Information Technology and Military Power by Jon R. Lindsay. Cornell University Press, 2020, 248 pp.
Ideas associated with what was once called the revolution in military affairs are in vogue again. Today, the emphasis is on artificial intelligence, cybersecurity, and quantum computing, but the worldview is similar. A hasty reader could easily mistake University of Toronto professor Jon Lindsay’s new book, Information Technology and Military Power, as a straightforward dismissal of such techno-utopian thinking. But it is more than that. For one, Lindsay makes a more even-handed argument than such a reading permits.
The book’s central argument holds that the nature of the external military problem and the internal solution determines what Lindsay calls information practice, or how military organizations coordinate their internal representations of the external world. Military problems, Lindsay argues, can be either constrained or unconstrained. The former is marked by few, simple, defined, fixed entities and the latter by many, complex, ambiguous, and dynamic entities. Internal military solutions can be either institutionalized, in which the behavior of subordinate units is highly regulated, or organic, in which subunits are able to self-organize and adapt. Two combinations, Lindsay argues, result in improved military performance: constrained problems paired with institutionalized solutions (resulting in what he calls “managed practice”) and unconstrained problems paired with organic solutions (“adaptive practice”). Two other configurations degrade military performance: constrained problems with organic solutions (“problematic practice”) and unconstrained problems with institutionalized solutions (“insulated practice”).

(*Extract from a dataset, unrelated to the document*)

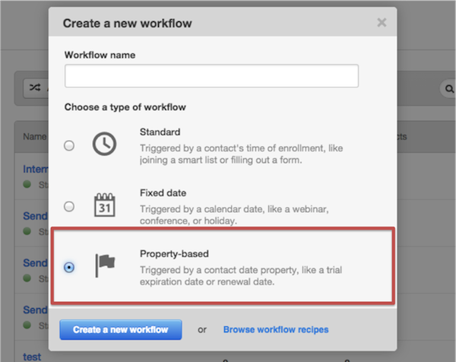Screen dimensions: 456x362
Task: Open the 'test' workflow link in list
Action: (x=33, y=355)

Readers willing to grapple with the book’s abstract theoretical section will find that the theory springs to life in four case studies. A fresh take on the Battle of Britain examines how the constrained problem of air defense over Great Britain alongside a well-tuned sociotechnical system of observers, radar towers, operations researchers, and fighter planes foiled Hitler’s invasion plans. The book then takes an ethnographic turn. Lindsay, a US Navy veteran, tells the story of FalconView, a geospatial software developed by a community of American military software enthusiasts. The narrative, which includes interviews with key personalities, reveals that FalconView excelled over well-funded programs of record by, in part, creating a devoted user community and partnering with traditional acquisition organizations. In the most intriguing chapter of the book, Lindsay weaves a case study from his deployment to Iraq’s Anbar province in 2007–8 as a reservist in a Navy SEAL unit. His unit faces the ambiguous, messy environment of insurgency (an “unconstrained” environment) while, in his telling, pursuing direct action no matter the consequences. Insulated practice, Lindsay argues, ensues. A final case study of American drone operations finds that a cast of persons from drone operators to lawyers built a large sociotechnical infrastructure, gradually increasing targeting effectiveness while reducing the killing of civilians.

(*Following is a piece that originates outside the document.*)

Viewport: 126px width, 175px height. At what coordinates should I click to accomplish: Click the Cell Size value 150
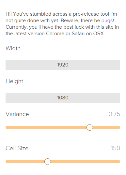click(x=116, y=148)
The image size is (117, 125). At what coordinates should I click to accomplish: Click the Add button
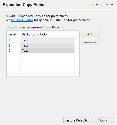(x=90, y=34)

This book will appeal to a wide audience. It is only a moderate exaggeration to say that if you are in the military and use a computer to do your work, you will find this book useful. Military personnel working in large command centers will find this book especially helpful. Anyone interested in John Boyd’s OODA loop—observe, orient, decide, and act—will also discover an alternative, cybernetics-derived take on the model. (Note: Lindsay’s version lacks the mnemonic punch of Boyd’s but compensates with a thorough, thought-provoking explanation.) More academic readers will find this book an information age successor to Stephen Biddle’s Military Power and will likely appreciate his use of science and technology studies scholarship to enrich his argument.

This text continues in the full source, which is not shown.